- Calling someone stupid is often based on the fact that the person has made (what seems to be) a bad decision.
- Just because you disagree with a decision doesn't make it bad. Just because a decision doesn't produce the desired outcome doesn't make it bad. And apparently bad decisions may not be so bad when you frame them differently, appreciating the context and constraints.
- Bad decisions may be caused by bad information or bad technique. Just because a person is intelligent doesn't prevent them making bad decisions when misinformed, or when skipping some of the validation and consultation steps.
- And bad decisions may also be caused by timidity or emotional pressure. Just because a person is intelligent doesn't stop them being intimidated by other people.
- Regarding someone as stupid (even if they are) is not a helpful starting point for understanding the causes of a difference of opinion, let alone resolving it.

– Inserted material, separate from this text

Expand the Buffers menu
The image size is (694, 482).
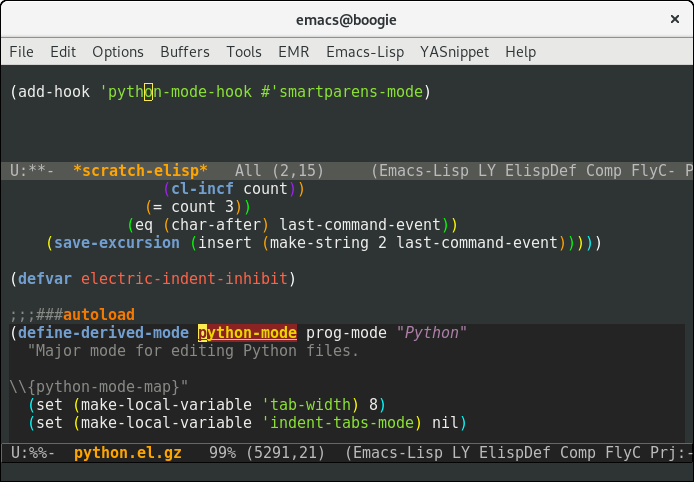click(x=185, y=52)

Just as it is risky to draw conclusions about a person's stupidity from a single decision, so it is also risky to draw conclusions about a person's intelligence from a decision that had a lucky outcome. Labelling people as intelligent can be almost as damaging as labelling them as stupid - it distorts future decision-making and in some circumstances has been shown to discourage hard work. (See my post Explaining Enron.)
Of course we do often come to conclusions about the intelligence and character of our colleagues and partners, and this may be based not on a single lucky or unlucky decision but on a repeated pattern of decision and action. But what that really tells us is how intelligently that person is able to operate within a particular organizational context. Does the person have the information and tools and appropriate management support, and the right kind of motivation and pressure, to think about the right issues in a sufficiently rigorous manner? One of the symptoms of a stupid organization is that nobody appears able to make intelligent decisions. And one of the strongest arguments for improving the intelligence of an organization is to release the latent intelligence of its people, which must surely be of benefit to them as individuals as well as to the organization as a whole.
So what about working with stupid organizations? People inside organizations may perceive many of the symptoms of organizational stupidity, may despair of a culture that inhibits open discussion and learning, and may seek to remedy this in various ways. But what about relationships between organizations with different styles of decision-making? The goal is surely to build collaborations where the intelligence of the whole is greater than the sum of its parts. Which entails a clear understanding of the cognitive strengths and weaknesses of each organization, and the kinds of collaboration that may be effective.
The challenge for consultants, of course, is that it is the stupid organizations that may need our help most.